Os parlamentares da Assembleia Legislativa de Mato Grosso aprovaram o Projeto de Lei Complementar (PLC) 52/2019, de autoria do deputado estadual Ulysses Moraes, que altera a Lei Complementar (LC) nº 22/1992, instituindo ao Código Estadual de Saúde a organização, regulamentação e fiscalização do controle das ações e serviços de saúde no estado. O projeto foi indicado pela estudante de direito Ane Carolina Prado Santos de 39 anos.

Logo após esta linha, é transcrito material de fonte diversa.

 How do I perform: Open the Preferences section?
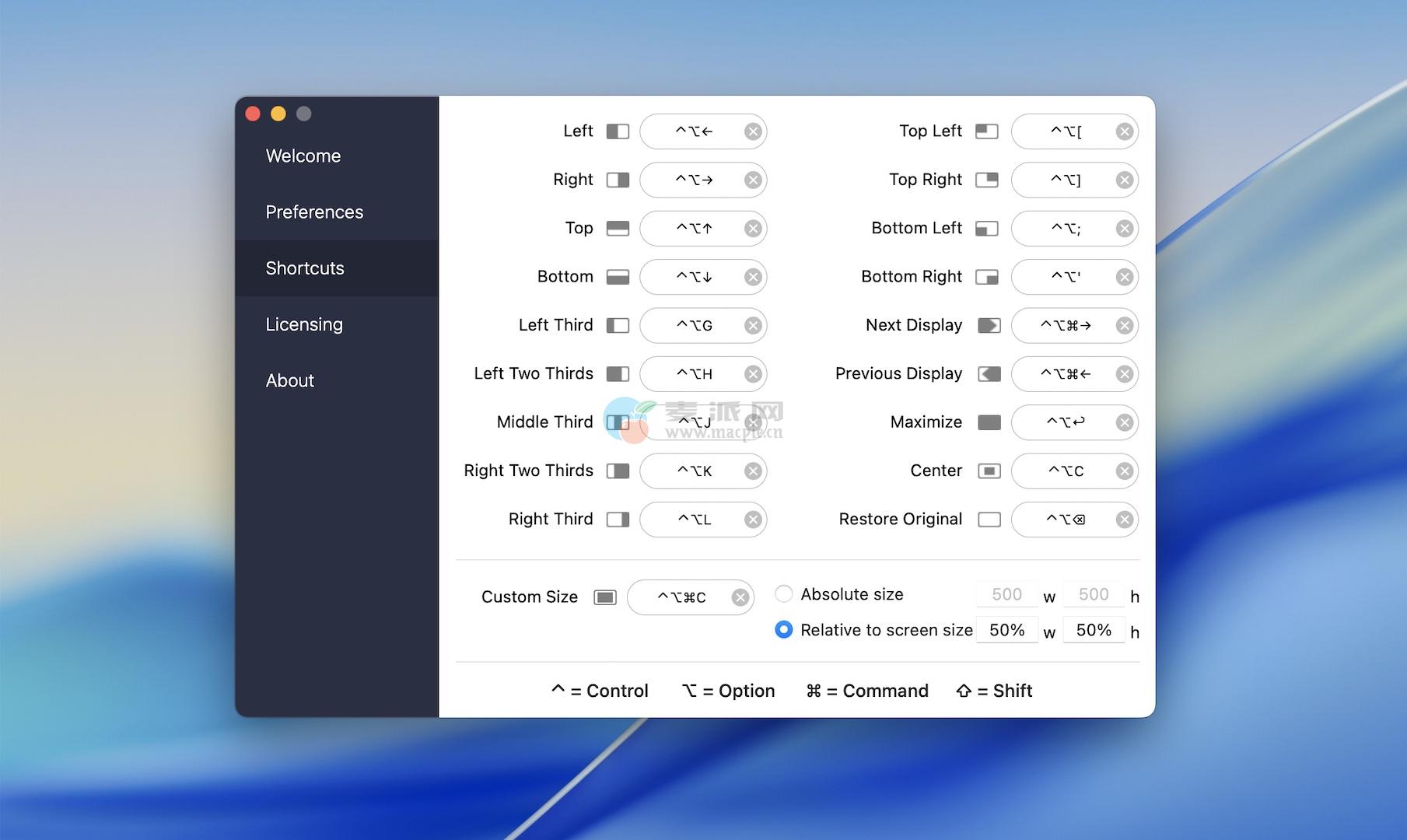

Depois de sancionada, os hospitais, clínicas e todas as instituições de saúde serão obrigadas a remeter a Secretaria Municipal de Saúde, informações necessárias de mortalidade e morbidade e demais dados atualizados que serão incluídos ao Sistema de Estatística e Informação Estadual, Vigilância Sanitária e Painel de Indicadores do SUS-MT dentro do prazo estipulado pela secretaria, para que seja acompanhada a necessidade real de cada município.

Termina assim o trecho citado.